FIG. 1 is a diagram for explaining the manufacturing method of a semiconductor device according to an embodiment of the present invention, and FIG. 2 shows the characteristics of the semiconductor device formed by the manufacturing method shown in FIG. 1 above and the conventional manufacturing method. FIG. 3 is a diagram for explaining and comparing the characteristics of the formed semiconductor device, and FIG. 3 is a diagram for explaining another embodiment of the present invention. 11... Semiconductor substrate, 13... Date oxide film, 14
... Polycrystalline silicon layer, 15... Photorenost (
mask), 16h, 16b...P-type region, 18...
-Titanium silicide layer, 20a, 20b...N type region. Applicant's Representative Patent Attorney Takehiko Suzue Figure 1 Figure 3 Figure 3

Claims (3)

[Claims] (1) A step of forming a polycrystalline silicon layer on a semiconductor substrate via a gate oxide film, a step of patterning this polycrystalline silicon layer, and a mask used for this patterning or the patterned polycrystalline silicon layer. a first impurity introduction step of introducing an impurity into the semiconductor substrate using as a mask, a step of siliciding at least a side wall portion of the patterned polycrystalline silicon layer, and a step of using the silicide layer formed by this silicidation as a mask.

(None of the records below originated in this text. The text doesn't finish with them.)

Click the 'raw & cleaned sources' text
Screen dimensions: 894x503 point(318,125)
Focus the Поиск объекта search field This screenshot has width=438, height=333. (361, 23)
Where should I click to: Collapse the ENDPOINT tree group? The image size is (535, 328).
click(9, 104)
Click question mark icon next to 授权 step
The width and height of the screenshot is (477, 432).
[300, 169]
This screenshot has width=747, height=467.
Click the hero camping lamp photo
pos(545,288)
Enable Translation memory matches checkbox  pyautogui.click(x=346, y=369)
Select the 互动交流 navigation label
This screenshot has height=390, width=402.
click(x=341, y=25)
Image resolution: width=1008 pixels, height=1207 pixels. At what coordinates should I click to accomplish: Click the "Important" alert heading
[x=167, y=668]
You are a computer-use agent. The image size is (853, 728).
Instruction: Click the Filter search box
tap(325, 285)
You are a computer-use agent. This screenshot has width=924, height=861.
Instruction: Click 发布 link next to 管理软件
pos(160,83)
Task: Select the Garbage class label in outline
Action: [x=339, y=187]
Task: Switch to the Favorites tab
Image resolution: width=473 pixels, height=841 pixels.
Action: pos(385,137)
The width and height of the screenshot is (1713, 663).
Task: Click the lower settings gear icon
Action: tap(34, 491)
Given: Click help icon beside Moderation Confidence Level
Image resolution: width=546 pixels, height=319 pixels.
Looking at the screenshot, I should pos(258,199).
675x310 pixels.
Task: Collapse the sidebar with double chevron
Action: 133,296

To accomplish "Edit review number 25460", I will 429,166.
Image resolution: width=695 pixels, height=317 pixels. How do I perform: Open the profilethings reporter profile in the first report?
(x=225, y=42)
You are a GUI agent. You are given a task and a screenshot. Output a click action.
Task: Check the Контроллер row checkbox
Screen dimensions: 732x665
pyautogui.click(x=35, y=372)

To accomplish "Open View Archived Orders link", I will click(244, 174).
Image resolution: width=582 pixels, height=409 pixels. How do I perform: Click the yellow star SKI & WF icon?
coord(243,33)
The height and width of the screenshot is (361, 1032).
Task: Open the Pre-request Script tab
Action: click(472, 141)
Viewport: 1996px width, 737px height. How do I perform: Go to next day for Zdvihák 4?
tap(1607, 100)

A method of manufacturing a semiconductor device, comprising: a second impurity introduction step of introducing an impurity into the semiconductor substrate. (2) the semiconductor substrate is of a first conductivity type;
2. The method of manufacturing a semiconductor device according to claim 1, wherein the impurity introduced into the semiconductor substrate in the second impurity introduction step is of a second conductivity type. (3) The semiconductor substrate is of a first conductivity type, and the impurity introduced into the semiconductor substrate in the first impurity introduction step is of a second conductivity type, and the impurity concentration of the impurity diffusion layer formed by the introduction of this impurity is 2. The method of manufacturing a semiconductor device according to claim 1, wherein: is lower than the concentration of the semiconductor substrate.